8:30 - Trade Balance (for September): Consensus -$58.5B
Big Picture: A rebound is expected after August's smallest deficit since January. Q3 GDP puts the deficit near $59.7 bln; a lower deficit than that could leave a GDP revision above 4%. Imports improve, given the 5% rise in petrol import prices, and exports are expected to show a gain about half the size of imports. Foreign aircraft sales declined in September. Weak dollar and global growth provide the improved outlook despite high imported energy prices. Exports are running at a 13% yoy gain, imports at an unimpressive 3% yoy.
Implications: The trade report is most widely watched for trends in the overall trade balance.

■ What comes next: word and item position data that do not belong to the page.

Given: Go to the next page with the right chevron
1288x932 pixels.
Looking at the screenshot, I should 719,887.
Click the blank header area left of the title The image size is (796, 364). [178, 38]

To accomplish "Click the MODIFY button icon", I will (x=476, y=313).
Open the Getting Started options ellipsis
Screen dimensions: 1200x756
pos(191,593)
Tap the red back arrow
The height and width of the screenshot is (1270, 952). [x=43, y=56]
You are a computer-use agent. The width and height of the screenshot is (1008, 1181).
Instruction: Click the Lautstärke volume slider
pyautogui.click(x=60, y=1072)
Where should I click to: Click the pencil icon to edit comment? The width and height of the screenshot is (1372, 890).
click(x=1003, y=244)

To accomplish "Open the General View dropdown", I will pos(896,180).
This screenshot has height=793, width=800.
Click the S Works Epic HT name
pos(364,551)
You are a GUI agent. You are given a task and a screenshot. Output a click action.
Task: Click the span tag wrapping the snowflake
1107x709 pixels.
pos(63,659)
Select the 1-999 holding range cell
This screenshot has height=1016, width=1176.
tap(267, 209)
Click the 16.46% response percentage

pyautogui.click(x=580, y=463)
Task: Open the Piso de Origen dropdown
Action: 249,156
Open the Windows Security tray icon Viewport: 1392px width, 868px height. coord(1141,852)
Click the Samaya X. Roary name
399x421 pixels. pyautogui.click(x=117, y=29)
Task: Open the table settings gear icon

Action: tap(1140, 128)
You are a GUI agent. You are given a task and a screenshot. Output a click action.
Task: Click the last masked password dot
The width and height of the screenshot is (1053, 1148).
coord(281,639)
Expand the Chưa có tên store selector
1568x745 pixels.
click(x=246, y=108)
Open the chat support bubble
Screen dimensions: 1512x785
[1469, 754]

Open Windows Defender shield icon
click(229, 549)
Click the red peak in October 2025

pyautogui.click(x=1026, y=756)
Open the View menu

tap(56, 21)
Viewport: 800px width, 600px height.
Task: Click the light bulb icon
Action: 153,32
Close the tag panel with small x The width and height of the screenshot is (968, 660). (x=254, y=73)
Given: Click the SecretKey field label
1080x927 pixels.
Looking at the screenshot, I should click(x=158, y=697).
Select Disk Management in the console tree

But trends in both exports and imports of goods and services bear watching as well. The export data in particular are important to watch for indications that a strengthening competitive position at home and/or strengthening economies overseas are boosting U.S. growth. Imports provide an indication of domestic demand, but given the severe lag of this report relative to other consumption indicators, it is not particularly valuable for this purpose. The volatility in the monthly trade balance can play an important role in GDP forecasts. Net exports are a relatively volatile component of GDP, and the trade report provides the only early clues to the net export performance each quarter.
10:00 - Michigan Sentiment-prel (for November): Consensus 80.0
Big Picture: Another decline is expected, given the severe plunge in the confidence index, high energy prices, and the softer economic outlook. Positives of Fed easing and a strong labor market are being washed out. Both components expected to decline, leaving an -11% drop since July, -17% drop since January's two-year high. One-year inflation expectations expected to hold above 3%. Five-year expectations will be a bit lower.
Implications: The Michigan index is almost identical to the Conference Board Consumer Confidence index, though there are two monthly releases, a preliminary and final reading. Like the Conference Board index, it has two subindexes -- expectations and current conditions. The expectations index is a component of the Conference Board's Leading Indicators index.